GOAL — List every line in the rows below that contains the word "from", copying each one in full.

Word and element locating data
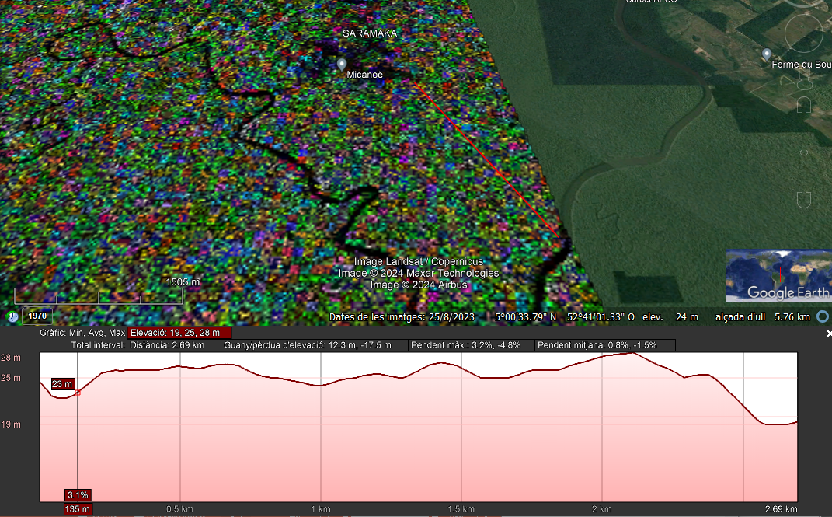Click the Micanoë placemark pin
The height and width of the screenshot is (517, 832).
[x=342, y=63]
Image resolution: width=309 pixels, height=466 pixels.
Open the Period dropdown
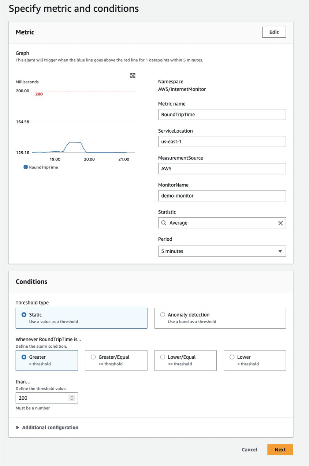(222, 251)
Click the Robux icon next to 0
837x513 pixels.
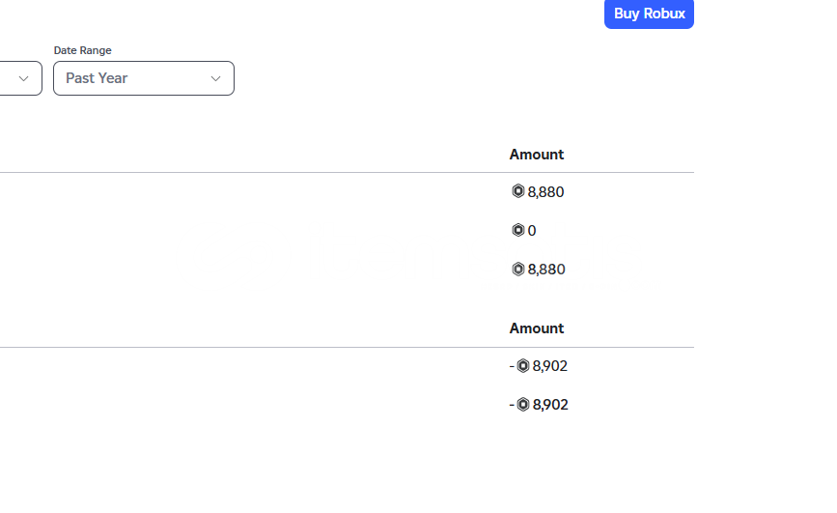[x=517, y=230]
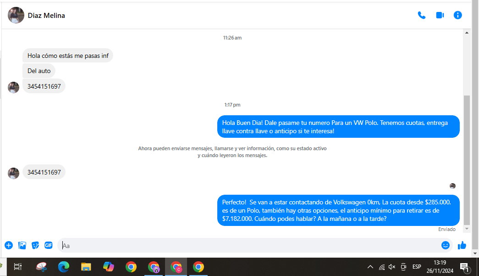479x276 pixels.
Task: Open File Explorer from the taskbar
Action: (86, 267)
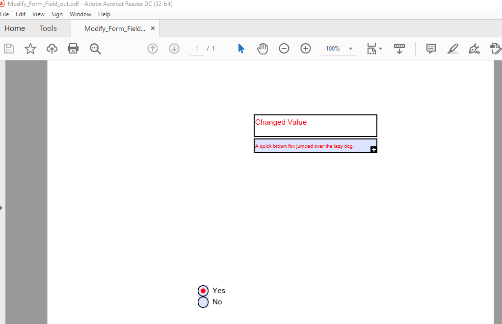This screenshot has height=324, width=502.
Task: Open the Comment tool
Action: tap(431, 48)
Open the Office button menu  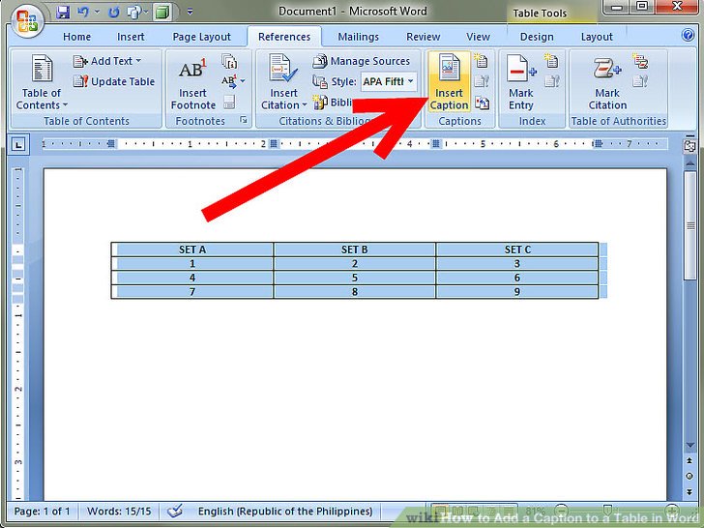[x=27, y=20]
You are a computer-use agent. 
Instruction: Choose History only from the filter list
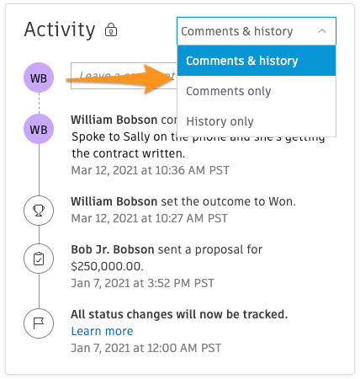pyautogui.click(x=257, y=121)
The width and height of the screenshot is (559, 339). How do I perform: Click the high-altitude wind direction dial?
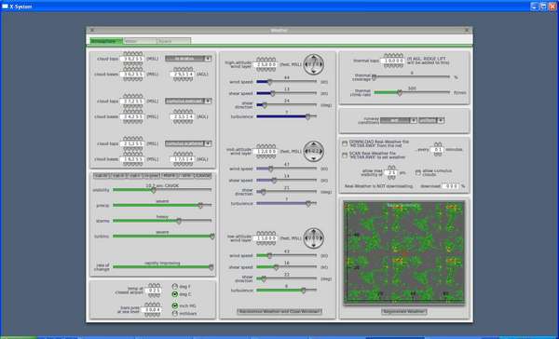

ANSWER TO THIS PROBLEM —
Task: Open File Explorer from the taskbar
Instruction: Choose History only from the filter list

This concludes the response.